Pretty bad but I'm using it anyway. From Worldstart. Glenn and Scott are bungee-jumping one day when Glenn has a brainstorm, "You know, we could make a lot of money running our own bungee-jumping service in Mexico." Scott agrees that it would be a great idea, so the two pool their money and buy everything they'll need - a tower, an elastic cord, insurance, etc. They travel to Mexico and begin to set up on the square. As they are constructing the tower, a crowd begins to assemble. Slowly, more and more people gather to watch them at work. When everything is ready Glenn gives it a test jump. When he bounces at the end of the cord and comes back up, Scott notices that Glenn has a few cuts and scratches. Unfortunately, the Scott isn't able catch him, so Glenn falls again, bounces, and then comes back up. This time, Glenn is bruised and bleeding. Again, Scott misses him. Glenn goes down again and this time, he comes back pretty messed up - he's got a couple of broken bones and is almost unconscious. On the next attempt, Scott finally catches him and pulls him in. "What happened?" he asks. "Was the cord too long?" Glenn catches his breath and replies, "No, the cord was fine, but tell me... what the heck is a piñata?"

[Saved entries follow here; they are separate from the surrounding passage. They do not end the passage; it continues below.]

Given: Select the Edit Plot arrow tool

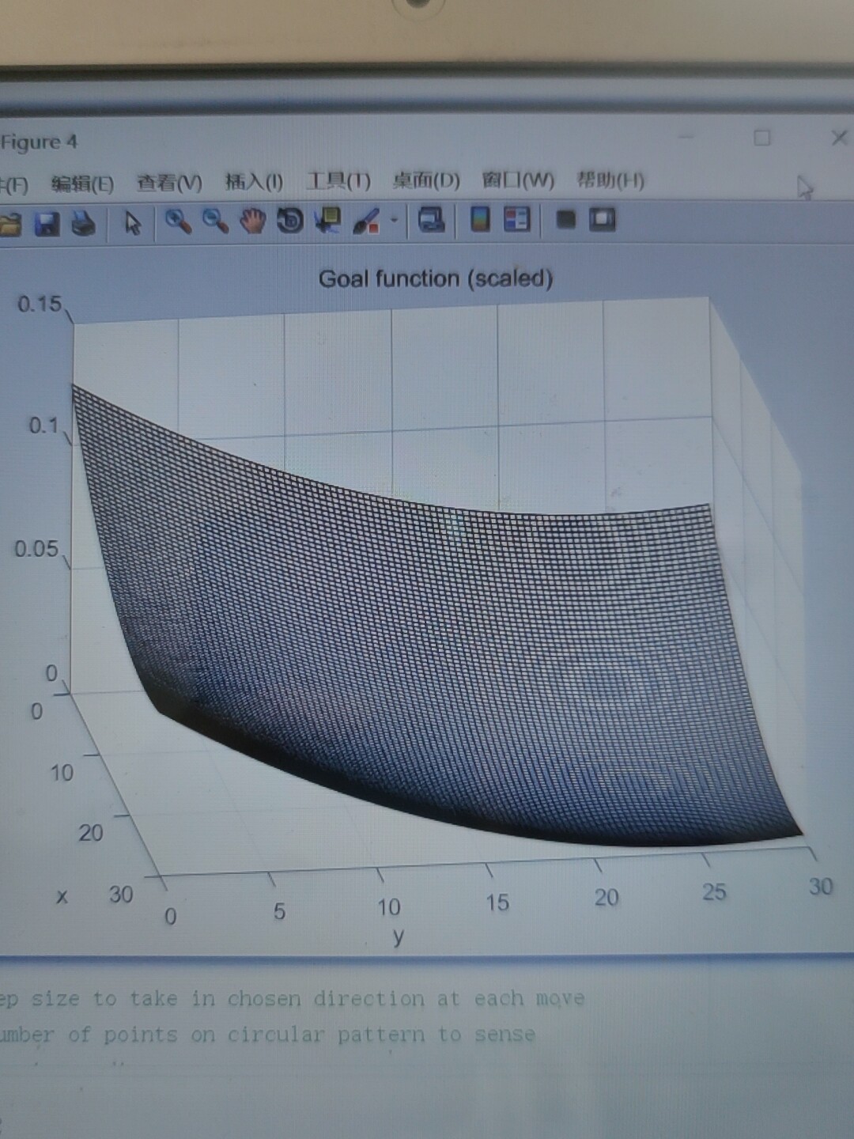Looking at the screenshot, I should (x=133, y=223).
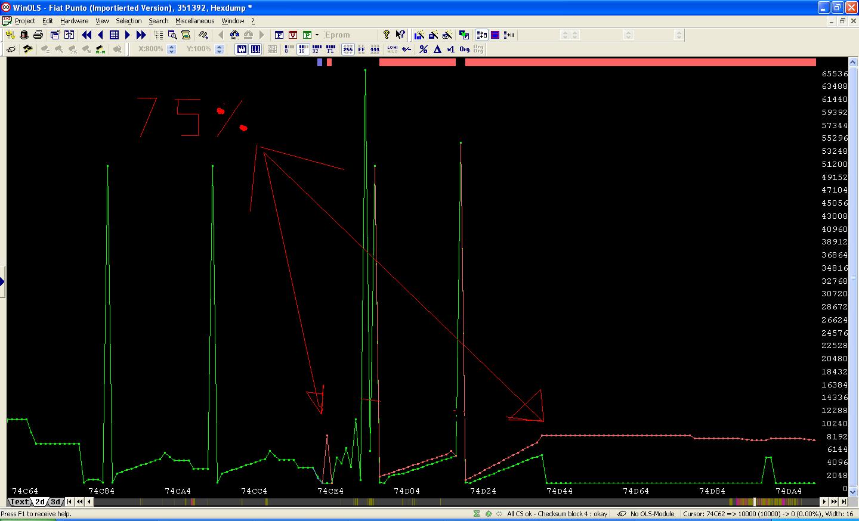Open dropdown arrow next to green P
This screenshot has height=521, width=859.
pos(317,35)
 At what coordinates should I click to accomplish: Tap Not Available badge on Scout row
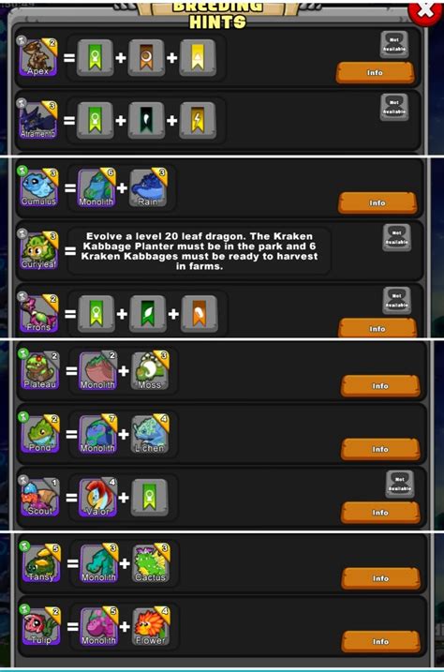point(399,484)
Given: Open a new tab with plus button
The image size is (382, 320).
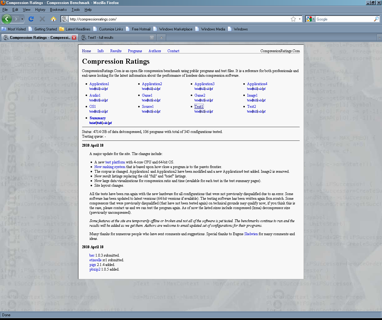Looking at the screenshot, I should 161,38.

I Don't Believe it. Arthur was walking through the woods when he came to a river. He walked along the bank for a while looking for a way to get across. After a while he spotted someone else on the opposite bank, so he called out, "How do I get to the other side?" The other person yelled back, "You ARE on the other side!"
Gotta do a blonde joke. Thanks to Gary n' Patti One blonde asks another: "Which is further, London or the Moon?".................... The other replies: "HELLOOOOO, can you see London from here?!"